With continued reference to fig. 11, V1 through V2 characterize the volume of each sub audio data, with the open circles on the line segments being the locations of minimum volume of the audio file and the filled circles on the line segments being the locations of maximum volume of the audio file. That is, the volume is represented by the distance from the circle to the center of the circle, the volume corresponding to each sub-audio data is in the range from V1 to V2, V2 is determined by the maximum volume of one category in the audio file, and V1 is set as the zero point according to the practical application. During practical application, the head end of the time axis is firstly displayed, a user can control the cylinder to rotate around the central rotating shaft of the cylinder, and different contents corresponding to different positions of the circumferential time axis are displayed around the time axis.

It should be noted that the first audio data includes at least one sub-audio data, and one sub-audio data is a sector graph, so the first audio data may be displayed in a graph manner by using a cylinder graph, but sectors of each sub-audio data may have differences, and the volumes, timbres, or tones of the sectors are different, so the surface of the actually obtained cylinder graph is in an uneven form, where the form may refer to the case shown in fig. 9, and details of the embodiment of the present application are not repeated herein.
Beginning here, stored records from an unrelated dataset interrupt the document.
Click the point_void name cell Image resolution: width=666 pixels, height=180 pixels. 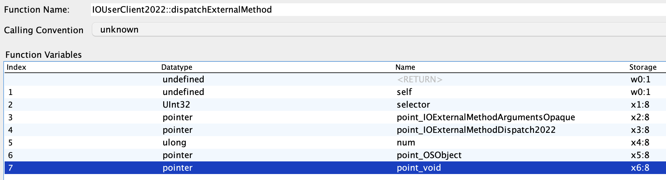(419, 168)
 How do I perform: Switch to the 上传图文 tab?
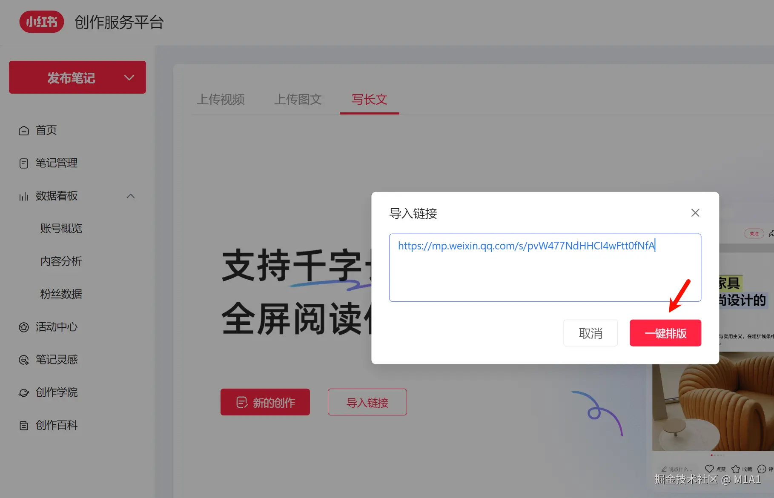298,100
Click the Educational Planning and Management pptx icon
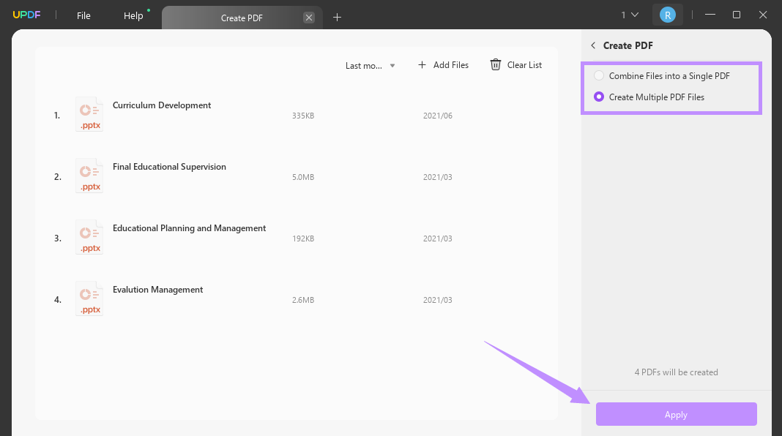This screenshot has height=436, width=782. tap(89, 237)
Optionally, the content shown in fig. 10 can also be presented by a linear time axis and a cubic graph, and the presentation schematic diagram is shown in fig. 12. As can be seen from the figure, the volume of each sub audio data is different, and the irregularity in the volume axis direction is different, and at the same time, the sub audio data included in the first audio data is clearly shown by being superimposed according to the audio type.

In the embodiment of the present application, the profile information is not only used to distinguish each sub-audio data, but also can show the attribute information of one sub-audio data, that is, when the user touches one sub-audio data, the information of the volume, tone and playing time length of the sub-audio data is shown. The user can intuitively know various information contained in the sub audio data, and music knowledge of the user is enriched.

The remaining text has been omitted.